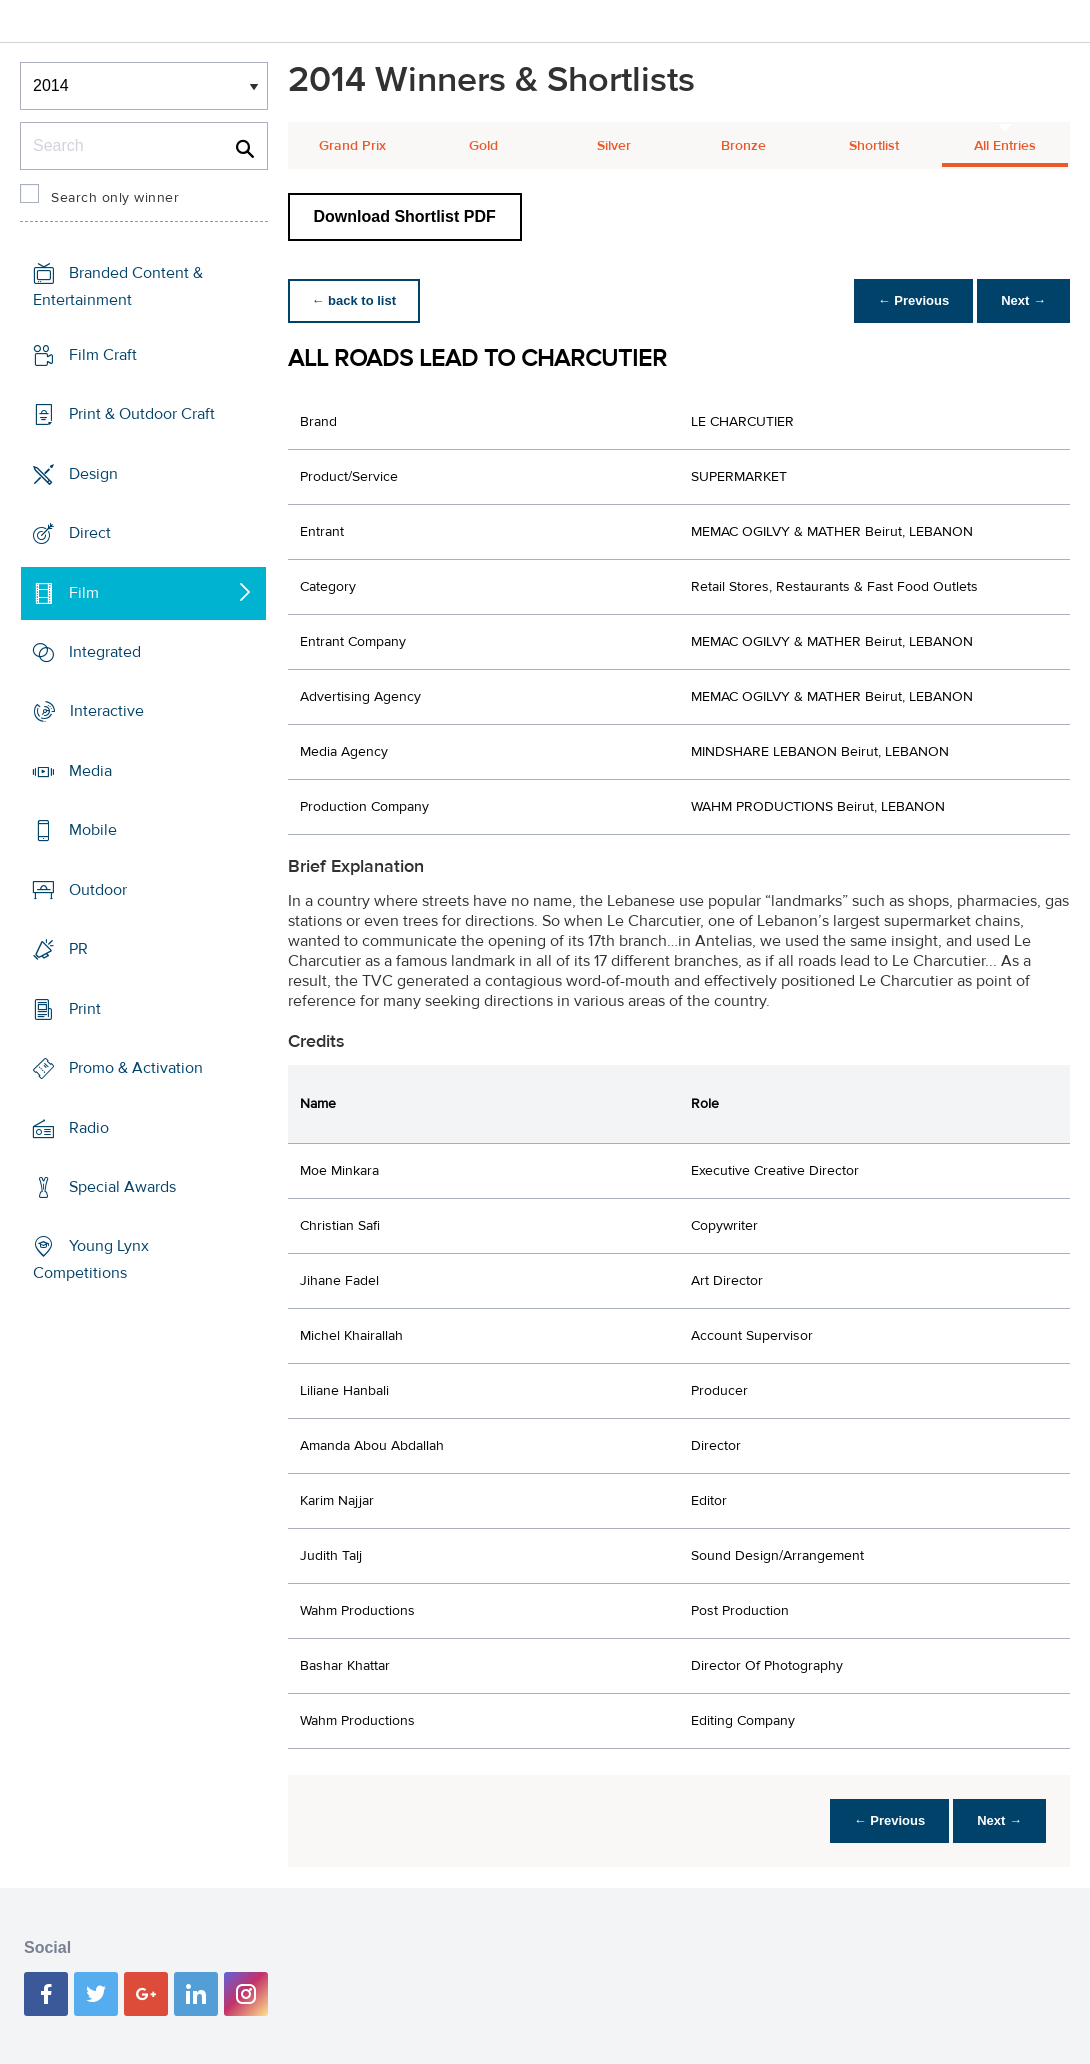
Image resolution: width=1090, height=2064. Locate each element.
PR (78, 949)
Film (84, 592)
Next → (1023, 300)
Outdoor (98, 890)
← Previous (914, 300)
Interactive (107, 711)
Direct (90, 533)
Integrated (105, 652)
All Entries (1005, 146)
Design (93, 473)
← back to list (354, 300)
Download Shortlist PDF (405, 216)
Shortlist (874, 146)
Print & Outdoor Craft (142, 414)
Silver (614, 146)
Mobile (93, 830)
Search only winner (115, 198)
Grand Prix (352, 146)
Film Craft (103, 355)
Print (85, 1009)
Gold (483, 146)
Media (90, 771)
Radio (89, 1127)
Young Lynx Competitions (91, 1259)
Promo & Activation (136, 1068)
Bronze (743, 146)
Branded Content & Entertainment (118, 286)
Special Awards (122, 1187)
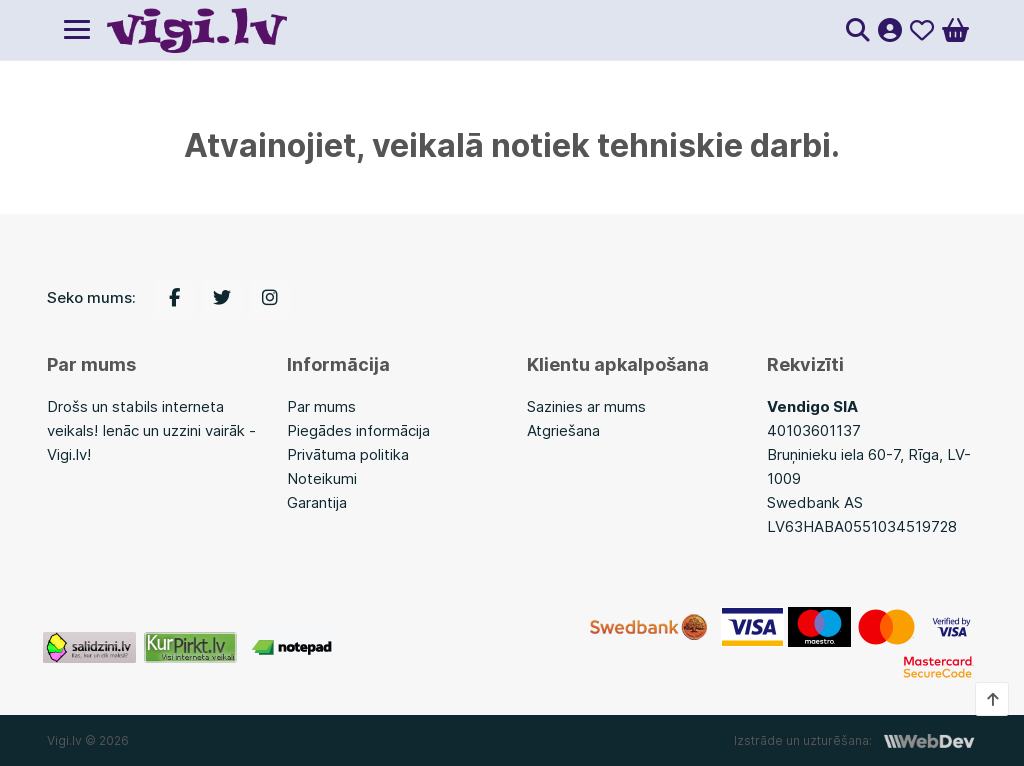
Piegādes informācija (358, 430)
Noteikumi (322, 478)
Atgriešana (563, 430)
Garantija (317, 502)
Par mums (321, 406)
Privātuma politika (348, 454)
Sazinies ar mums (586, 406)
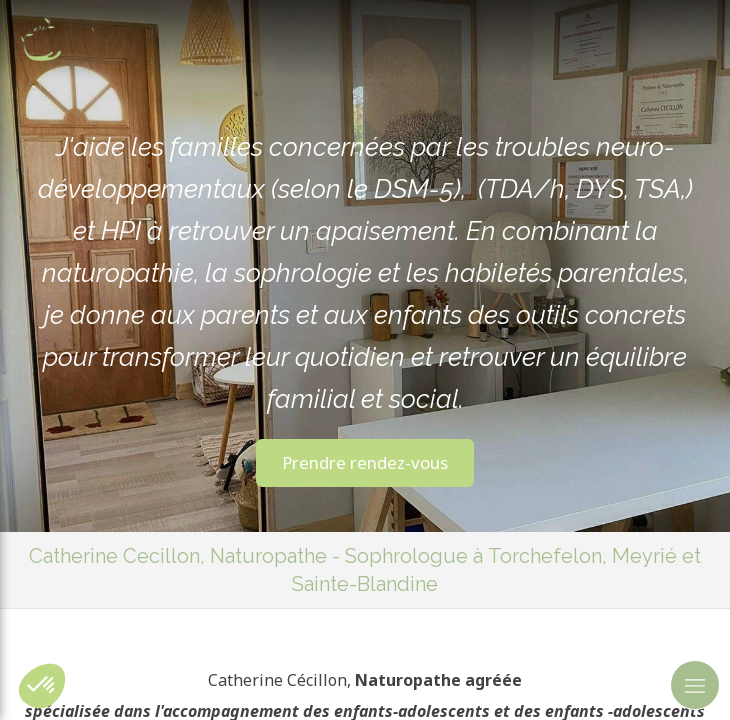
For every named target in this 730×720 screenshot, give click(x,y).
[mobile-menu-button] (695, 685)
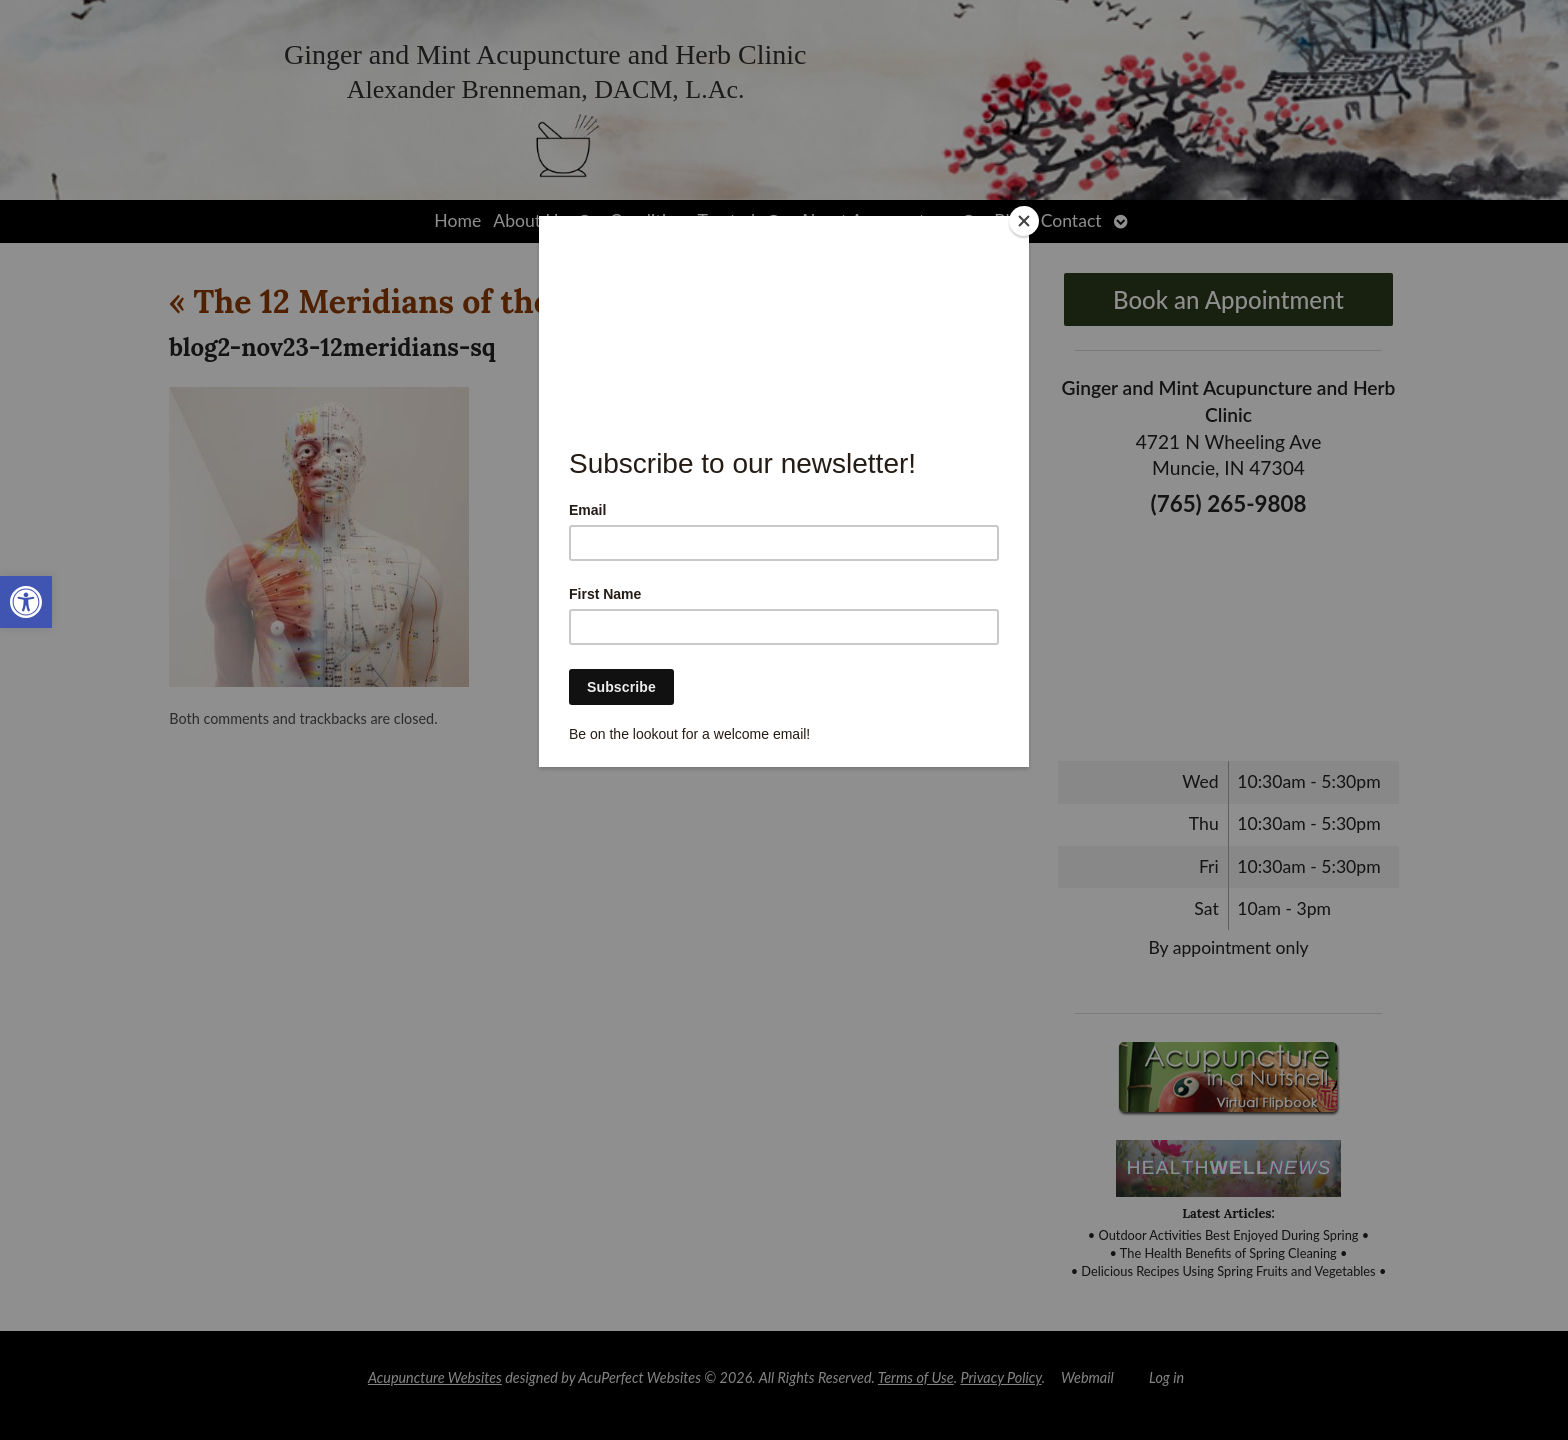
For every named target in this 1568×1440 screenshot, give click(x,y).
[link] (26, 602)
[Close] (1024, 221)
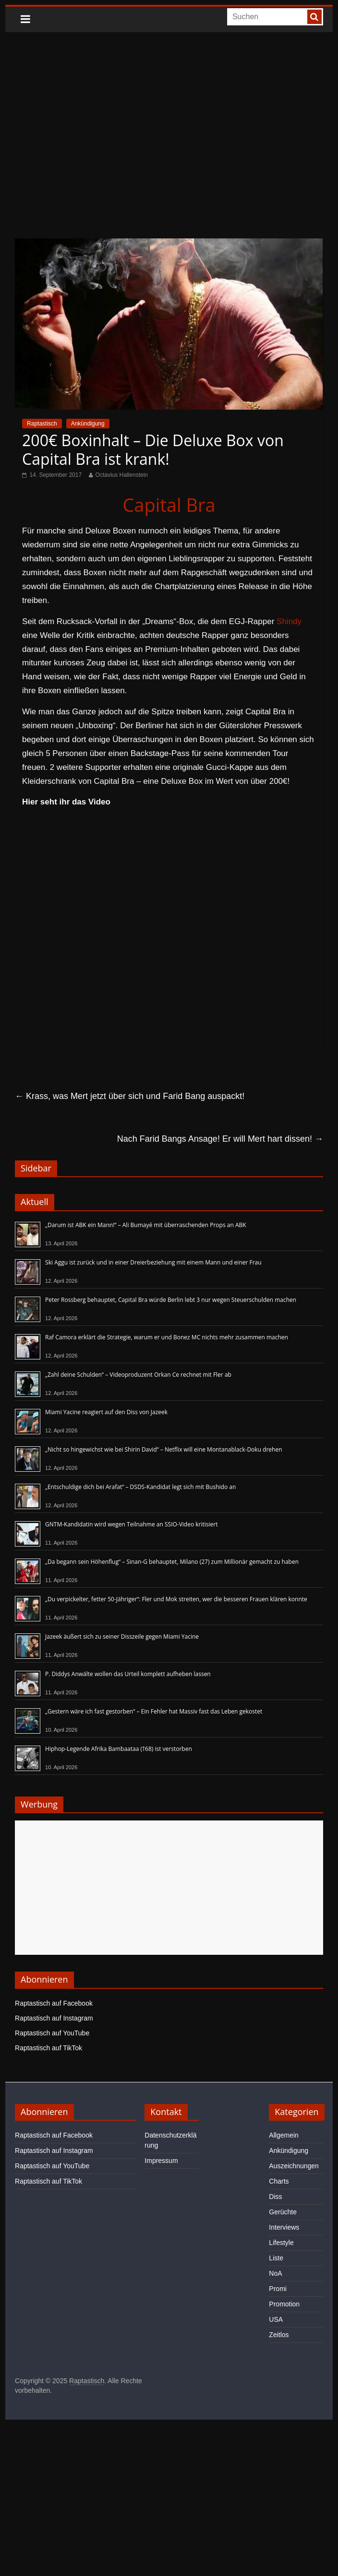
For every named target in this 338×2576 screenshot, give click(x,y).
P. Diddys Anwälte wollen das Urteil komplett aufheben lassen (128, 1674)
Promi (278, 2288)
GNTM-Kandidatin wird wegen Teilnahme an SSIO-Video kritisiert (131, 1524)
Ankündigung (88, 423)
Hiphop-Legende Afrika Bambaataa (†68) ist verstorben (118, 1749)
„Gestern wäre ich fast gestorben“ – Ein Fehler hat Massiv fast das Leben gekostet (153, 1711)
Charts (279, 2181)
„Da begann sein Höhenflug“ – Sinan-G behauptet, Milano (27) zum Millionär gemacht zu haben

## EXERCISE AIM
Rewrite everything from the line containing "GNTM-Kandidatin wird wegen" down to the end of the items, keeping the requests as they are. Multiply each coordinate in the answers by 1.25 and round to the nearest whole number, rounding halves up.

## SOLUTION TO THIS PROBLEM
GNTM-Kandidatin wird wegen Teilnahme an SSIO-Video kritisiert (164, 1905)
Ankündigung (110, 529)
Hiphop-Legende Afrika Bambaataa (†68) ist verstorben (148, 2186)
„Gestern wäre ich fast gestorben“ – Ein Fehler hat Massiv fast das Leben gekostet (191, 2139)
Charts (349, 2726)
„Da begann sein Höhenflug“ – Sinan-G behauptet, Milano (27) zum Millionär gemacht zu haben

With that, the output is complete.